The AVP, Privia+ Operations & Quality is responsible for overseeing the strategic and operational leadership of the organization’s medical coding and billing functions. This role will ensure compliance with federal regulations, optimize revenue cycle performance, and maintain efficient workflows for coding and billing operations across all markets where Privia providers have opted into services. The AVP will work in close collaboration with clinical and administrative leadership, as well as teams in RCM, customer success and technology, to drive operational improvements, enhance coding accuracy, and uphold the highest standards of quality in all processes.
Job Requirements
Oversee the development and execution of strategic initiatives related to BILLER+ and CODER+, including (Pro-Fee) and physician practice workflows in a multi-specialty physician practice environment
Responsible for overall programmatic success of BILLER+ and CODER+, including vendor partnerships, operational performance, successful implementations, client satisfaction, and quality
Lead a team of billing and coding professionals, providing coaching, support, and mentorship
Responsible for ensuring the global workforce, of employed staff and vendor contracted billing and coding teams, are delivering on production targets, turnaround times, quality, and other SLAs
Ensure coding and billing practices comply with relevant laws, including HIPAA, ICD-10, CPT and CMS guidelines
Develop, review, and approve all Standard Operating Procedures (SOPs) regarding coding and billing operations, escalations, team alignment and/ or vendor/client educational materials
Implement and oversee quality control practices and provider education teams to ensure accuracy and mitigate compliance risks
Collaborate with Implementation, as needed, to ensure successful customer go-lives, for large or complex customer implementations, and ensure proper system setup
Partner with customer success to support complex customers as it relates to all coding and billing operations
Provide updates and reporting on key performance metrics to leadership
Regularly communicate program updates, new features, and other important information to customers and internal stakeholders
Solicit feedback from customers on opportunities to improve or enhance programs
Identify and/or collaborate with RCM leadership on opportunities to improve the programs through workflow, technology and/or partnerships
Identify and collaborate with Compliance leadership to address needs of the program as needed
Research and resolve identified issues/questions from clients/internal stakeholders
Work closely with Priva+ teams to ensure salesforce cases are being addressed timely by assigned staff
Provides data to leadership on the turnaround time and quality assurance of salesforce service replies
Lead initiatives to enhance the efficiency of coding and billing processes through automation, staff training, and system optimization
Stay current with changes in healthcare regulations, reimbursement models, and payer requirements to adjust processes accordingly
Minimal travel to client sites for onboardings and/or performance management (as needed)
Other duties as assigned
Bachelor’s degree in Healthcare Administration, Health Information Management, or related field, Master’s degree preferred
Minimum of 8+ years of demonstrated knowledge and expertise of physician revenue cycle, physician professional coding, and physician professional billing and practice workflows
Minimum of 3+ years experience managing a global revenue cycle team of direct reports (billers and coders) and vendor partners
Minimum of 5+ years experience in a leadership role
Certified Professional Coder (CPC) required with a minimum of 10+ years of experience in Evaluation & Management Coding and various specialties
Certified Professional Biller (CPB) preferred
In-depth knowledge of ICD-10, CPT, HCPCS coding, and payer regulations
Coding Auditing experience preferred
Compliance experience a plus
Ability to work effectively with clinicians and staff to implement change
Strong communication, analytical, reporting and project management skills
Strong denial management experience
Strong knowledge of E/M (Evaluation & Management) coding and Value Based Care Coding
Experience with athenahealth PMS/EHR a plus
Experience with multi-specialty service lines and coding/billing preferred
Must comply with HIPAA rules and regulations
The salary range for this role is $170,000 to $180,000 in base pay. This role is also eligible for an annual bonus targeted at 25% and restricted stock units based on performance in the role. The base pay offered will be determined based on relevant factors such as experience, education, and geographic location.
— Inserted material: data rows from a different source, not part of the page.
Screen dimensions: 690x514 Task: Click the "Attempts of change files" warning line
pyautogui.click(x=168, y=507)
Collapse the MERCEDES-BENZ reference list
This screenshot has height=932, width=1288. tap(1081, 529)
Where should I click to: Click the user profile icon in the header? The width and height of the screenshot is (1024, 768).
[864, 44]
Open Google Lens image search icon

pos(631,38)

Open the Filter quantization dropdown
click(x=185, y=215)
All your information will be kept confidential according to EEO guidelines.
Technical Requirements (for remote workers only, not applicable for onsite/in office work):
In order to successfully work remotely, supporting our patients and providers, we require a minimum of 5 MBPS for Download Speed and 3 MBPS for the Upload Speed. This should be acquired prior to the start of your employment. The best measure of your internet speed is to use online speed tests like https://www.speedtest.net/. This gives you an update as to how fast data transfer is with your internet connection and if it meets the minimum speed requirements. Work with your internet provider if you have questions about your connection. Employees who regularly work from home offices are eligible for expense reimbursement to offset this cost.
Privia Health is committed to creating and fostering a work environment that allows and encourages you to bring your whole self to work. Privia is a better company when our people are a reflection of the communities that we serve. Our goal is to encourage people to pursue all opportunities regardless of their age, color, national origin, physical or mental (dis)ability, race, religion, gender, sex, gender identity and/or expression, marital status, veteran status, or any other characteristic protected by federal, state or local law.